Context window — what it is, why size matters, and the 2018-2025 explosion

What is a context window?

The context window of an LLM is the maximum number of tokens the model can process in a single forward pass — input prompt + retrieved documents + system instructions + the output generation, all counted together. Measured in tokens (roughly 0.75 English words per token). Bounded by two things: the position-encoding architecture decided at training time, and the inference-time memory budget.

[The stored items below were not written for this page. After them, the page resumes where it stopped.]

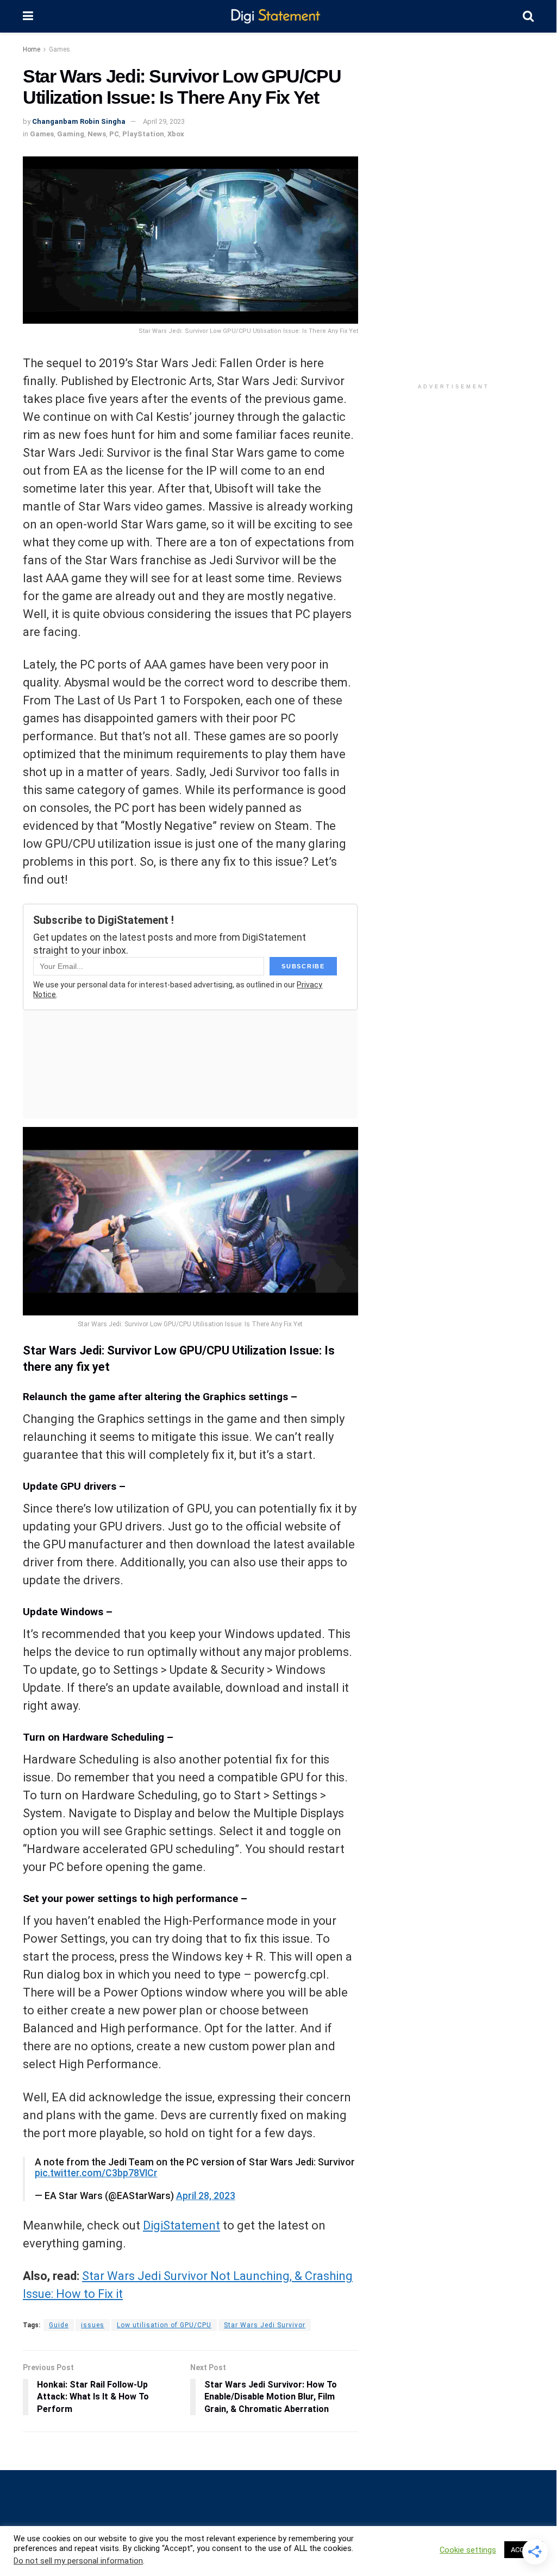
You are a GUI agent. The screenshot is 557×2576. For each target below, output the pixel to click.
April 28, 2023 (205, 2195)
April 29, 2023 (164, 121)
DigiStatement (181, 2225)
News (96, 134)
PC (114, 134)
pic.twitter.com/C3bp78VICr (96, 2173)
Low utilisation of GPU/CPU (164, 2325)
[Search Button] (528, 16)
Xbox (175, 134)
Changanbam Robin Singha (79, 121)
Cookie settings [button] (468, 2550)
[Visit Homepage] (278, 17)
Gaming (70, 134)
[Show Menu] (28, 16)
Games (59, 49)
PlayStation (143, 134)
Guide (58, 2325)
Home (31, 49)
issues (92, 2325)
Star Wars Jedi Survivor (264, 2325)
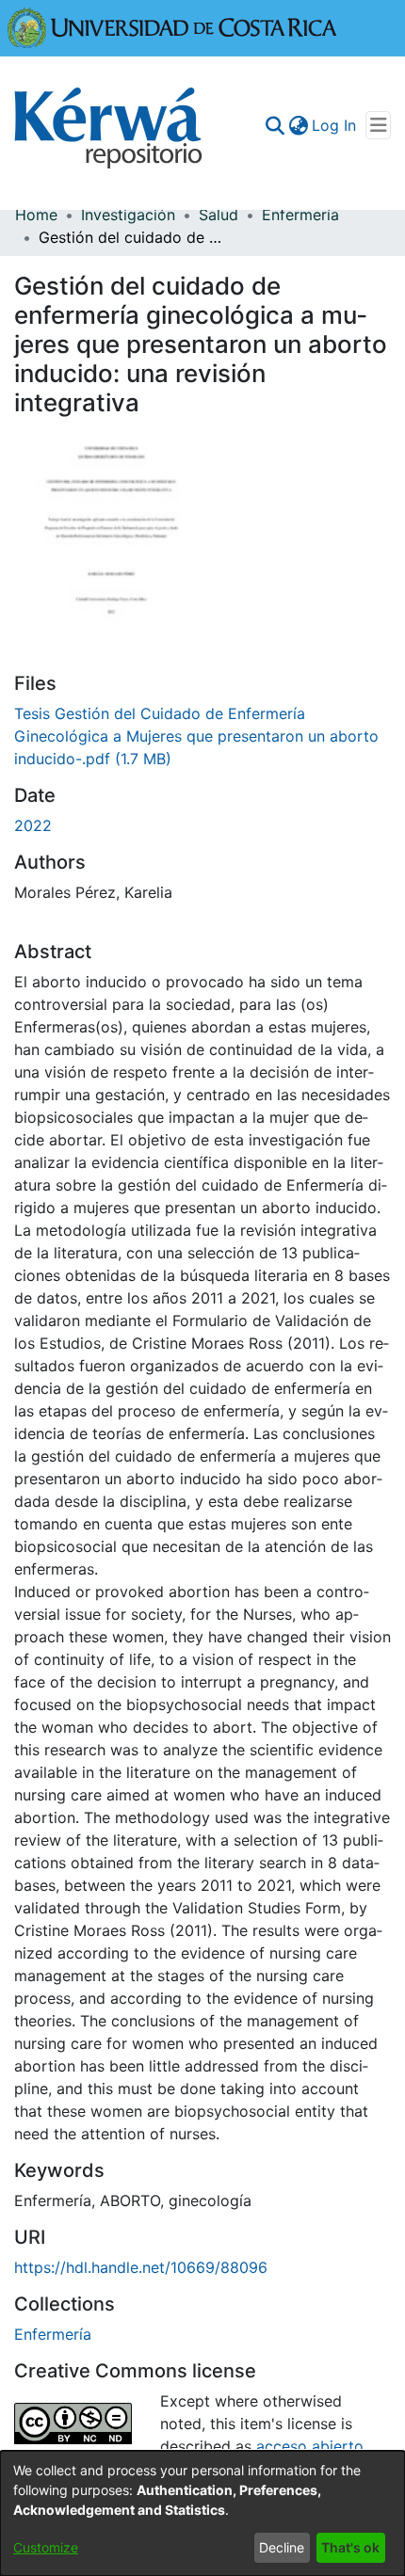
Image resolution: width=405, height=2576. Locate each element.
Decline (281, 2547)
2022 (33, 825)
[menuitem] (298, 125)
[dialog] (202, 2513)
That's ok (350, 2547)
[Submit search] (274, 125)
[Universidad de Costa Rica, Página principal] (172, 26)
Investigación (128, 214)
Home (36, 214)
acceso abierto (310, 2446)
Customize (45, 2547)
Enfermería (300, 214)
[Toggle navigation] (378, 125)
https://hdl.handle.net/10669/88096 (140, 2267)
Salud (218, 214)
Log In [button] (335, 125)
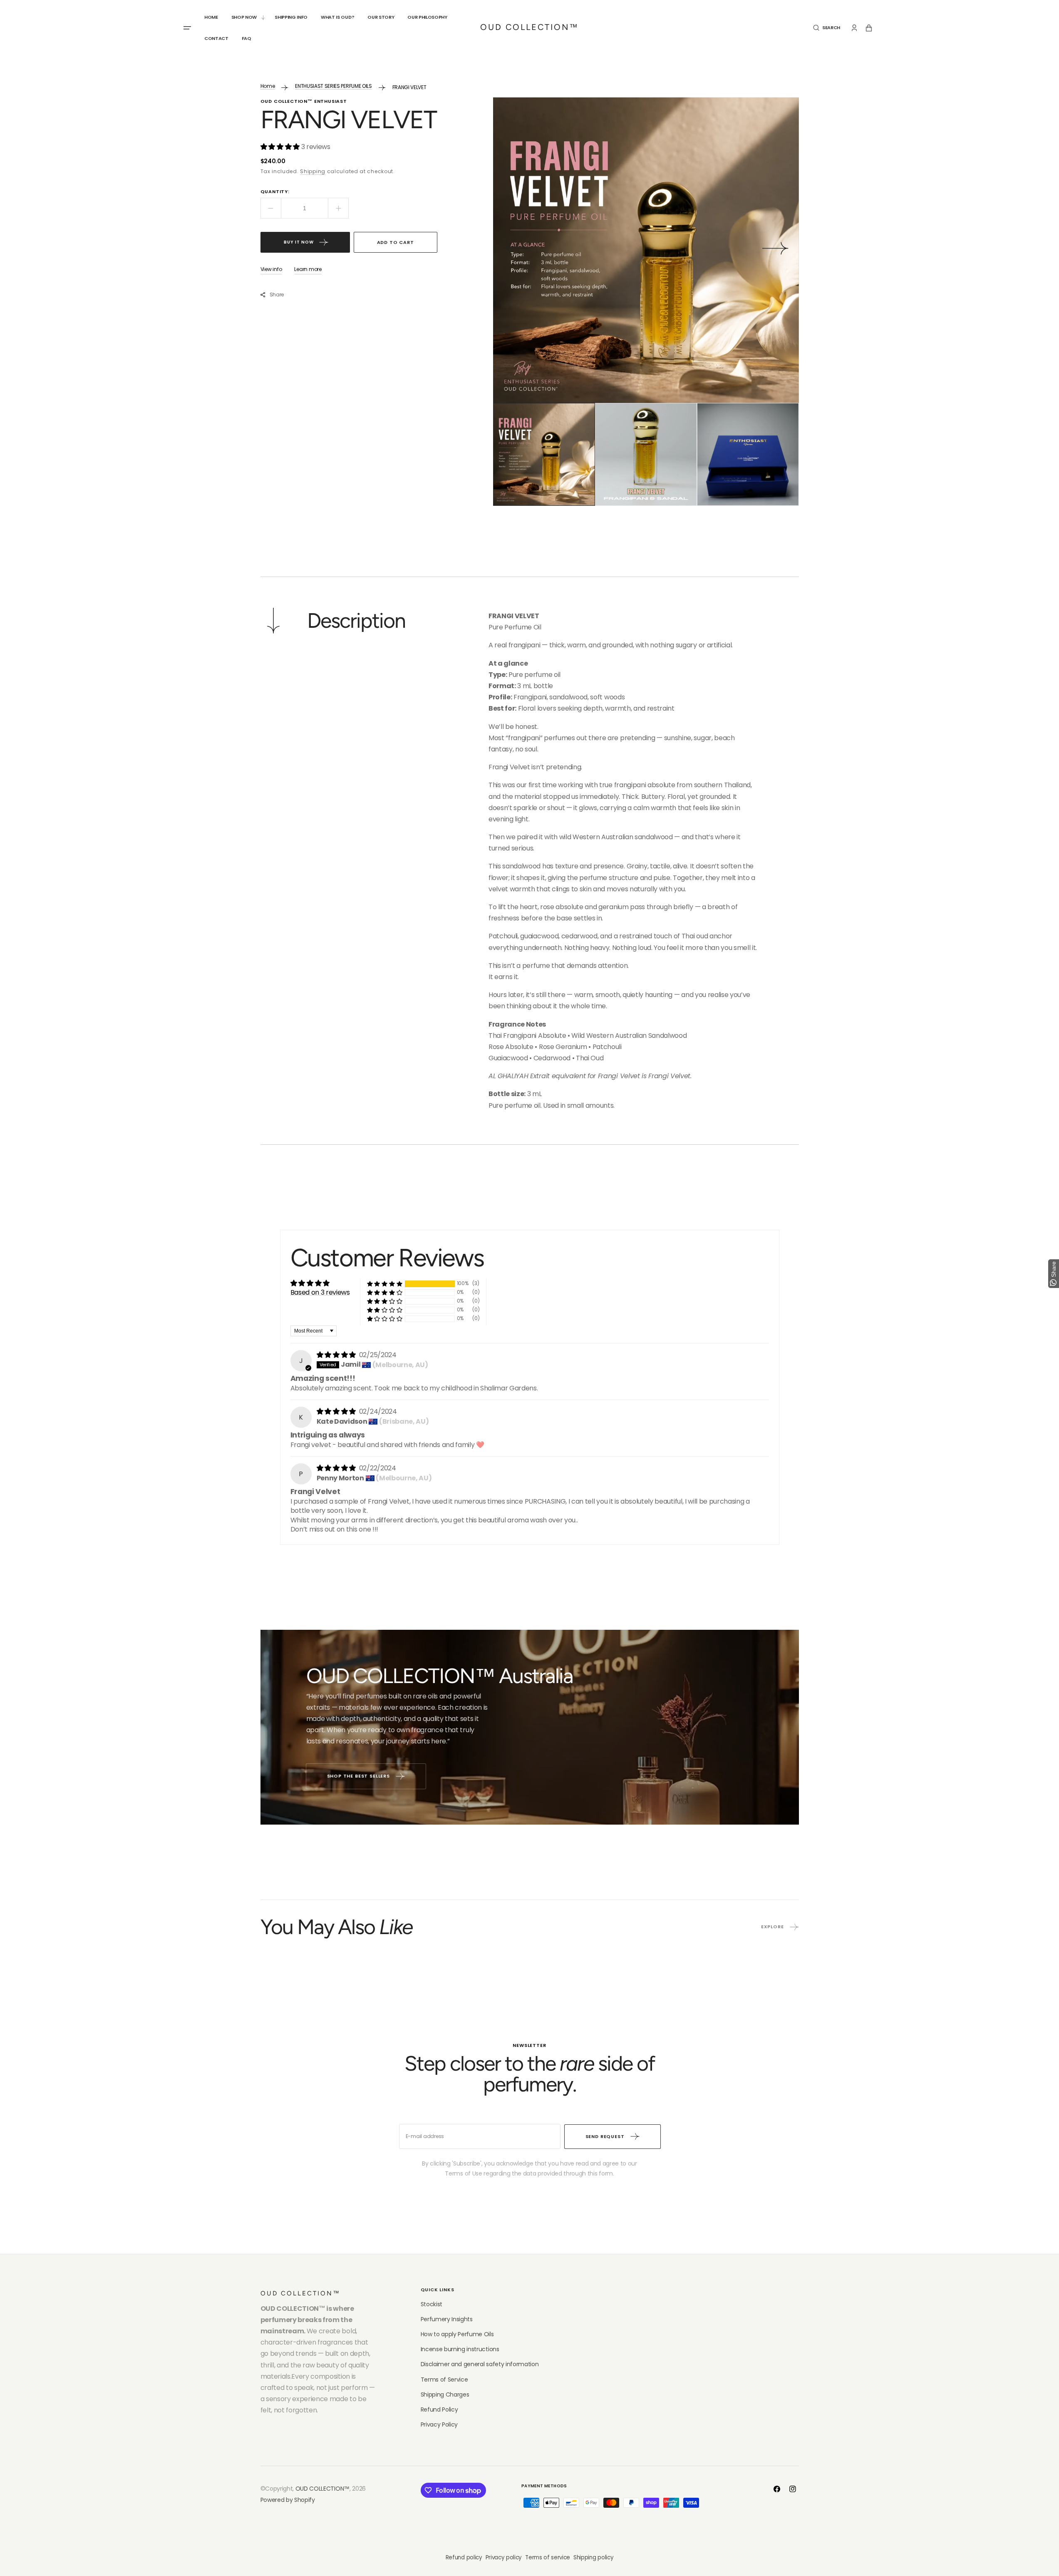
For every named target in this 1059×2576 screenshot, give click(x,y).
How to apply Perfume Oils (457, 2334)
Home (267, 86)
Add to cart (395, 242)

Every modern LLM has a context window. The number is one of the most marketed-and-misunderstood specs in AI.

The 2018-2025 explosion

2018 · GPT-1: 512 tokens (~380 words). Could read a paragraph.
2019 · GPT-2: 1,024 tokens. Could read a page.
2020 · GPT-3: 2,048 tokens.
2022 · GPT-3.5 / ChatGPT: 4,096 tokens (~3,000 words).
2023-03 · GPT-4: 8,192 tokens base / 32,768 with -32k variant.
2023-05 · Anthropic Claude 1.3 100k — first jump to 6-figure tokens.
2023-07 · Llama 2: 4,096. The open ecosystem lagged early on.
2023-11 · GPT-4 Turbo: 128,000 tokens (~96,000 words — a short novel).
2024-02 · Gemini 1.5 Pro: 1 million tokens at launch, then 2 million at I/O 2024. Crossed the book-length threshold.
2024-04 · Llama 3: 8,192 → Llama 3.1: 128,000.
2024-07 · Mistral Nemo: 128,000 (Mistral + NVIDIA collab).
2025-02 · Claude 3.7 Sonnet: 200,000.
2025-03 · Gemma 3: 128,000 — open-weight 128k joins the field.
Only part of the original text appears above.